**Work task:**
Your answer should be the exact lines of the data below from the one containing "Buckets & Tubs (614, 214)" through the one containing "About Us (75, 2080)"; please include nothing else.

-*-

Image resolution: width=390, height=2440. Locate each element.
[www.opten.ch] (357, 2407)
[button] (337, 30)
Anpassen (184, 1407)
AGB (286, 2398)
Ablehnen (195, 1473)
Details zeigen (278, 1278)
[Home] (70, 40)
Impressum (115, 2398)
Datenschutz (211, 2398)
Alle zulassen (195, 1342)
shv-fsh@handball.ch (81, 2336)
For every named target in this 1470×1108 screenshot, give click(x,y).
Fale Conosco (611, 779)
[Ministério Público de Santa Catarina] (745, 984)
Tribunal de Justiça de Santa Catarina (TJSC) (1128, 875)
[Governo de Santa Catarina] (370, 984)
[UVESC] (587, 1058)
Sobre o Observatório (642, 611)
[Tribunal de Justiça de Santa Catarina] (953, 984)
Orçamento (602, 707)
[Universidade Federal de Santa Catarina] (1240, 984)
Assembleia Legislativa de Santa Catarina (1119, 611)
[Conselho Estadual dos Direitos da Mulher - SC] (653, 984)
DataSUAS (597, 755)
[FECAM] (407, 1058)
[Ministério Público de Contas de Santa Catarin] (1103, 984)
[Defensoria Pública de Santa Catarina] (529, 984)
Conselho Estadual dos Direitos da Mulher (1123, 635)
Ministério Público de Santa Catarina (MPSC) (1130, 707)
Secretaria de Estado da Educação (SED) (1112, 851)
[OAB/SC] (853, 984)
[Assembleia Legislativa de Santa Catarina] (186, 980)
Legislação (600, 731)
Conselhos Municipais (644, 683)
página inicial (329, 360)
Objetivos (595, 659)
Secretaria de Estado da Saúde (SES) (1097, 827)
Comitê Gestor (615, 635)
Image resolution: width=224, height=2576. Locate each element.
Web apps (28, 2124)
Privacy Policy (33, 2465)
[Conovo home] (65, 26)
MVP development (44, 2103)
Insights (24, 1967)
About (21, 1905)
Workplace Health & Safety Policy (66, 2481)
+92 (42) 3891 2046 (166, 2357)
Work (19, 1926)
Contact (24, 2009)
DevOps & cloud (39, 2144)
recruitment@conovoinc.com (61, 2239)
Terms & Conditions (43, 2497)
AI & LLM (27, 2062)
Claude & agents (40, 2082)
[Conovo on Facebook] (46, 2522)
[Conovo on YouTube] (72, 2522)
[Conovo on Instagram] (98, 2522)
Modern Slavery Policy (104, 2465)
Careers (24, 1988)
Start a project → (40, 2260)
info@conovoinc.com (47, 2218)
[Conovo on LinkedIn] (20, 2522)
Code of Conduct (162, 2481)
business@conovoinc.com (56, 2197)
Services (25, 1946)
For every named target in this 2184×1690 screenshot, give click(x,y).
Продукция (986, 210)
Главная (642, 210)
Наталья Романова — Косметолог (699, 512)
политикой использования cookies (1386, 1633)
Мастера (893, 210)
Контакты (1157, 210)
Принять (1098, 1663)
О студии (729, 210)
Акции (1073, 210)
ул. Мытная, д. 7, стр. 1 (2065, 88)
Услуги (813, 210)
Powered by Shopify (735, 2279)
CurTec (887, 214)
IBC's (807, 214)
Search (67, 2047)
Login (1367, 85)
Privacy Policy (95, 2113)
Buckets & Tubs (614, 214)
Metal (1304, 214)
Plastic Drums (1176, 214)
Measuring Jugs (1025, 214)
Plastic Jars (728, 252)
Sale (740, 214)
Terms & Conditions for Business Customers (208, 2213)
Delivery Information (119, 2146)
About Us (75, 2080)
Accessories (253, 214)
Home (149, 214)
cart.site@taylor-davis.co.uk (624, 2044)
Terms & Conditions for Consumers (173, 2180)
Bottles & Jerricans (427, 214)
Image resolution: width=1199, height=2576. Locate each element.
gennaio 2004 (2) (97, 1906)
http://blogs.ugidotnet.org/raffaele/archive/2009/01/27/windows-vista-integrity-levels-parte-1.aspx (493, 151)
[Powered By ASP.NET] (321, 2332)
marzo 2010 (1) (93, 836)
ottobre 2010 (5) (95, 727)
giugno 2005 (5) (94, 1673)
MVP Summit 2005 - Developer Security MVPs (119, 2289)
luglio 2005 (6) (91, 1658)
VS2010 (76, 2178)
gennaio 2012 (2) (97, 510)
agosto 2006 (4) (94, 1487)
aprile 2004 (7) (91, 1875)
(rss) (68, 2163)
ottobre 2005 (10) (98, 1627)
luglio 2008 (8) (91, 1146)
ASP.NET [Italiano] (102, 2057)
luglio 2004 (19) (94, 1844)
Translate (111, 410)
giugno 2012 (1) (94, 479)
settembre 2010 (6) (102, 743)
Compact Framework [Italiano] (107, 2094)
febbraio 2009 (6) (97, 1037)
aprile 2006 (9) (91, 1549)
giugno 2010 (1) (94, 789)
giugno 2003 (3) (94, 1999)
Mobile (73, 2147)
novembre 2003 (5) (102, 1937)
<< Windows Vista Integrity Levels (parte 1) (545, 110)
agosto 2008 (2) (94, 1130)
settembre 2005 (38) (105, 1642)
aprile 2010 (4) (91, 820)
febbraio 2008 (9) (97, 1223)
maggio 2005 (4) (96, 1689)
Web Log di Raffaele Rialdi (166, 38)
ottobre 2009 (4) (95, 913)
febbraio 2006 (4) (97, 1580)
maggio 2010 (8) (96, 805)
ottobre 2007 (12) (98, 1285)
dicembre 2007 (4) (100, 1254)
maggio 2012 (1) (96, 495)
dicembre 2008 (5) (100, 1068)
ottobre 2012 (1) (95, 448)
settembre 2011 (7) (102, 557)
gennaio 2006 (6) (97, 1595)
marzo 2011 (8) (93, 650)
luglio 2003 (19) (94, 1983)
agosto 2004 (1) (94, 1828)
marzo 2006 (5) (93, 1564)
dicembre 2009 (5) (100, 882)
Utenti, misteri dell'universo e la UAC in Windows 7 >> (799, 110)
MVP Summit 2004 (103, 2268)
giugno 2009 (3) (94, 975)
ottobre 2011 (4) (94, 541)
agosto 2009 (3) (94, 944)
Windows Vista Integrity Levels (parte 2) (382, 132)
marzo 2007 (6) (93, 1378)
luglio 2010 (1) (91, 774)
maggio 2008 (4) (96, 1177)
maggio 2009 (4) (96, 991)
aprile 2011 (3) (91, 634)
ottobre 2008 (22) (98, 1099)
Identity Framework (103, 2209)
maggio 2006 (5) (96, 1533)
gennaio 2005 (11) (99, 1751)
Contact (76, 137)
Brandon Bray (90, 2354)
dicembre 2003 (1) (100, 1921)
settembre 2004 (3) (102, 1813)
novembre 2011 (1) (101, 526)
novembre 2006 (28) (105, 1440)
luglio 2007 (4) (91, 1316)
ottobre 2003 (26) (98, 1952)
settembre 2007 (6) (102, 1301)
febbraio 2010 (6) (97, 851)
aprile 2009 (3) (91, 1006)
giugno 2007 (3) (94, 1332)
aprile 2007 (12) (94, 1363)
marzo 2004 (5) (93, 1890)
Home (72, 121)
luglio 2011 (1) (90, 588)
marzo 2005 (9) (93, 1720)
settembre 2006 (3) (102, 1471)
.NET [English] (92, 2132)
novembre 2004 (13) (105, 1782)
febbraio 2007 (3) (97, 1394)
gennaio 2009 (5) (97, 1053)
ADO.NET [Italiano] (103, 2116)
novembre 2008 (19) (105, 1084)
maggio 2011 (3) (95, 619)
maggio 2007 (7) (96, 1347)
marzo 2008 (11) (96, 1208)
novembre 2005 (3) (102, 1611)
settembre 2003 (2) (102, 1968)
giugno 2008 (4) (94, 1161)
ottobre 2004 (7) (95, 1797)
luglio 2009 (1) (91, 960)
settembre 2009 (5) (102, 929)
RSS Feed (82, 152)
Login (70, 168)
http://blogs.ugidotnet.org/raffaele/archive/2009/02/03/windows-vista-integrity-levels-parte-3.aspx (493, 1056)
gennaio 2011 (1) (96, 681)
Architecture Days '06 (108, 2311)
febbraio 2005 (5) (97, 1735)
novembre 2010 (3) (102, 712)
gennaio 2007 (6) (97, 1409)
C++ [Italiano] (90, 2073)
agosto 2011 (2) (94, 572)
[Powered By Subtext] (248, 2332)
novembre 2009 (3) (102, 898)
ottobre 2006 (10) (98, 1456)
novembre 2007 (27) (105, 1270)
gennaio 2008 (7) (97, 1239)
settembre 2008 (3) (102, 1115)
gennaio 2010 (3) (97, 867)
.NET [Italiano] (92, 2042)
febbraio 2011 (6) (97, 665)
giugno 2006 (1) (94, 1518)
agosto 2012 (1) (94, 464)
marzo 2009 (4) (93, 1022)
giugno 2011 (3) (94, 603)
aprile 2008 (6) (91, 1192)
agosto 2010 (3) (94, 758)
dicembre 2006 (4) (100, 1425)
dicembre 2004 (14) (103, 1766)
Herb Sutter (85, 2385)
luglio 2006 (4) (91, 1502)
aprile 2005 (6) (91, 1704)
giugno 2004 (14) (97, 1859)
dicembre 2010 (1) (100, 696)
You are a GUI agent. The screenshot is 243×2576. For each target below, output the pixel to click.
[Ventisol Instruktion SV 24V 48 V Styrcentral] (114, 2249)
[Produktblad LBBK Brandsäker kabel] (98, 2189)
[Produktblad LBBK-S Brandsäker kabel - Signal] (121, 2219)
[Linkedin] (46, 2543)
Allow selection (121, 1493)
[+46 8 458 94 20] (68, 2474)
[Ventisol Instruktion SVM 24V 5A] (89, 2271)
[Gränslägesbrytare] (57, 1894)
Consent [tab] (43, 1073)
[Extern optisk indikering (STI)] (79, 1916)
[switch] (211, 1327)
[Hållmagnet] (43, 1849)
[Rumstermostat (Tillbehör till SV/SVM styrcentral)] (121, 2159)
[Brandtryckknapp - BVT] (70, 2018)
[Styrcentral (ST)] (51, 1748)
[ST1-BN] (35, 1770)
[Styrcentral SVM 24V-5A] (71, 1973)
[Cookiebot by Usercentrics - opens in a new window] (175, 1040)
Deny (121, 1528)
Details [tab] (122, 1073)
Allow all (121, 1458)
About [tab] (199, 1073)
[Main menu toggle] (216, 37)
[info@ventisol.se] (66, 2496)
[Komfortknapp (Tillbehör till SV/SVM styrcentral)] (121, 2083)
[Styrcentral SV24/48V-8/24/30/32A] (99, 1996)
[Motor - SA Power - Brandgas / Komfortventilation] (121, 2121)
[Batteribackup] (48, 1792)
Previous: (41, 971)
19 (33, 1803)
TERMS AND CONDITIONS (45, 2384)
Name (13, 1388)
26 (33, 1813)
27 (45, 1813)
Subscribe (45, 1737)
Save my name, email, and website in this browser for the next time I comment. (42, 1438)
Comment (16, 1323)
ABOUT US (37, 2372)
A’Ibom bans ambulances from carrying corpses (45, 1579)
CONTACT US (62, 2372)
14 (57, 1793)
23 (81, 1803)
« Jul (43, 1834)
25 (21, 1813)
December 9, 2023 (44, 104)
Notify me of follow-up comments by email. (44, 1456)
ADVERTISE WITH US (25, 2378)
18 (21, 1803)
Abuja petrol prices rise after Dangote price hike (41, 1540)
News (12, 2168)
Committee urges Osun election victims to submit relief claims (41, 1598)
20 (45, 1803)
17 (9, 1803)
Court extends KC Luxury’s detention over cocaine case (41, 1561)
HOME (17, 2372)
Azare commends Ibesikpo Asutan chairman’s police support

-*-

**Solution to the exercise:**
Buckets & Tubs (614, 214)
Metal (1304, 214)
Plastic Drums (1176, 214)
Measuring Jugs (1025, 214)
Plastic Jars (728, 252)
Sale (740, 214)
Terms & Conditions for Business Customers (208, 2213)
Delivery Information (119, 2146)
About Us (75, 2080)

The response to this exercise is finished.